In conclusion, we propose to carry out CYP2C19 phenotyping with a low dose of 50 mg mephenytoin and cumulative urinary collection of 12 h, instead of 8 h, combined with the prior deglucuronidation and LC-MS/MS detection of 4′-hydroxymephenytoin.

Nirvanol metrics for CYP2B6 activity

Although in vitro studies have proven that (S)-nirvanol is formed from (S-mephenytoin), [18, 19, 30], the respective parameters have not yet been established as in vivo phenotyping metrics. The only study currently available is one is which tentatively assessed the autoinduction by artemisinin using the (S)-nirvanol to (S)-mephenytoin ratio [45]. In the present study, we carried out only a limited evaluation of the suitability of nirvanol metrics to estimate CYP2B6 activity. Because of the diversity of the CYP2B6 gene, much higher sample sizes would be required to assess effects of CYP2B6 genotypes on nirvanol excretion. With this limitation, the high urinary excretion of nirvanol of the single homozygous carrier of the CYP2B6*4 allele is indeed in accordance with previous findings for CYP2B6-mediated bupropion hydroxylation [46], and the low excretion rates for carriers of the *5 or *7 allele correspond to in vitro findings [30]. However, the relative high nirvanol excretion of homozygote carriers of the *6 allele does not reflect previous findings in vivo. For those subjects, a lower CYP2B6-mediated clearance of efavirenz and methadone was reported [47, 48].

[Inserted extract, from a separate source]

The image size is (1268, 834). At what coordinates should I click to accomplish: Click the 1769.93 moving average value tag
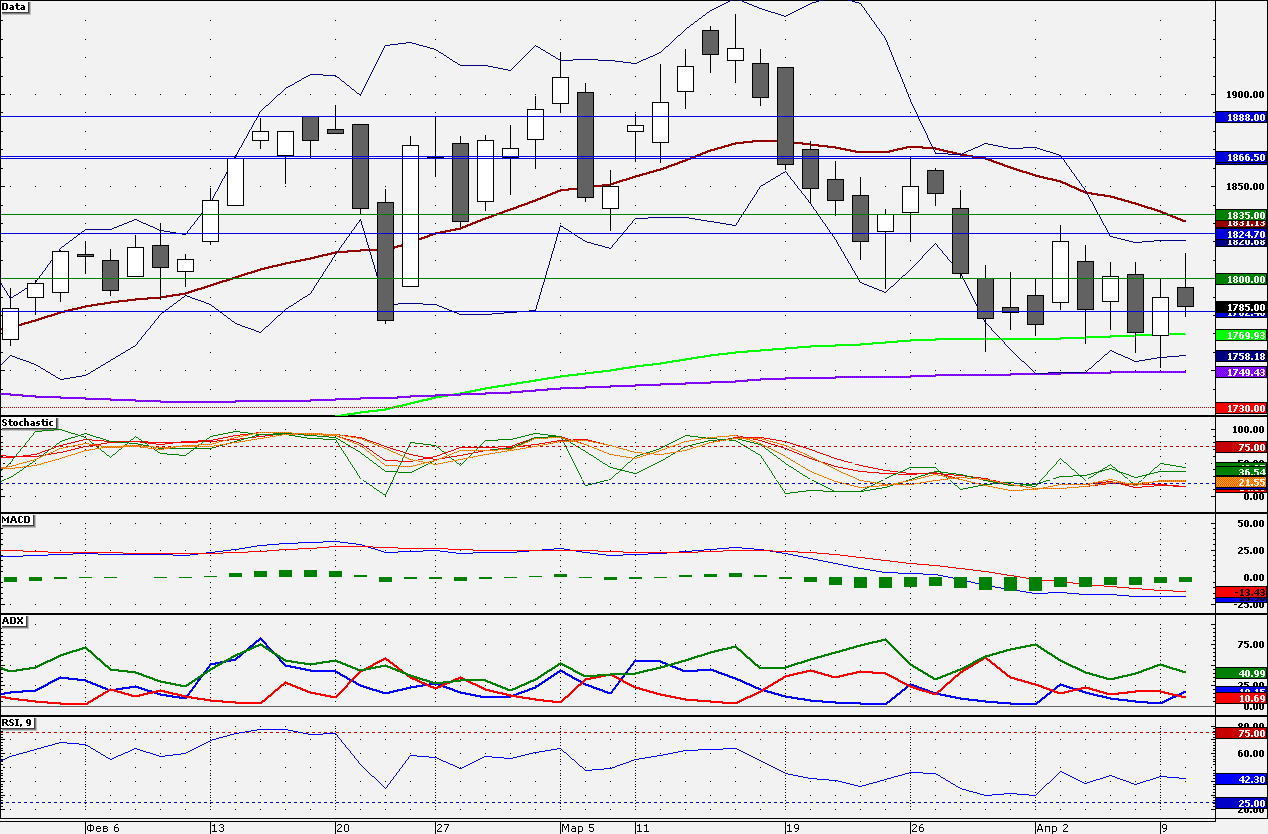pos(1241,335)
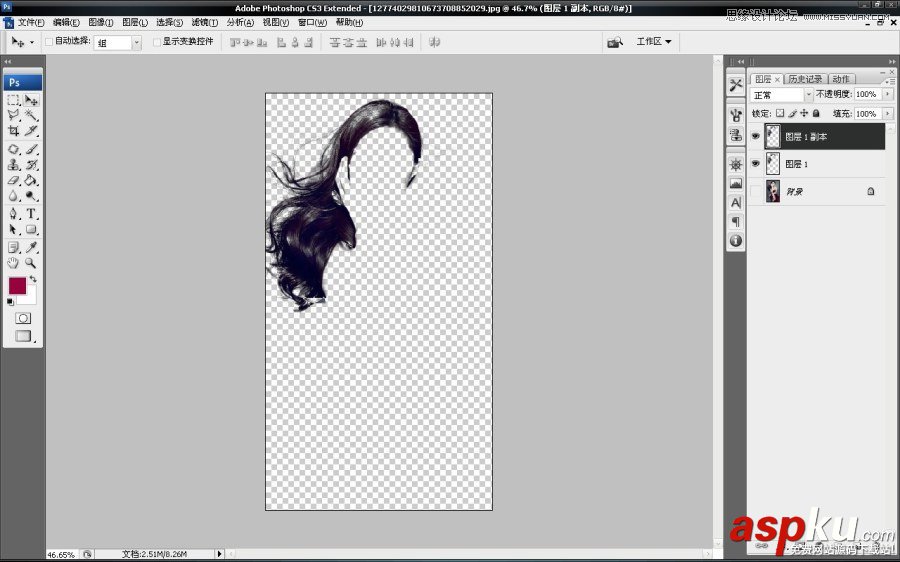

Nevertheless, our investigations clearly show that mephenytoin is not optimal to phenotype for CYP2B6 activity, at least for cross-over studies. First, adequate intraindividual variability with coefficients of variation of 23% resulting in a sample size of 24 subjects were achieved no earlier than 36 h after cocktail administration. While cumulative urinary collection of 36 h is still feasible, a wash-out phase of more than 6 weeks between two consecutive study periods seems to be necessary to rule out the carry-over of nirvanol. Phenotyping under such premises is not practicable. Secondly, in addition to CYP2B6 as a low-affinity/high-capacity component of (S)-mephenytoin demethylation, the influence of CYP2C9 as a high-affinity/low-capacity component cannot be dismissed, especially at low plasma concentrations that occur after a single phenotyping dosage [20]. For these reasons, it seems more reasonable to validate other metrics, such as buproprion hydroxylation, as a phenotyping tool for CYP2B6 in vivo, as has been proposed elsewhere [25].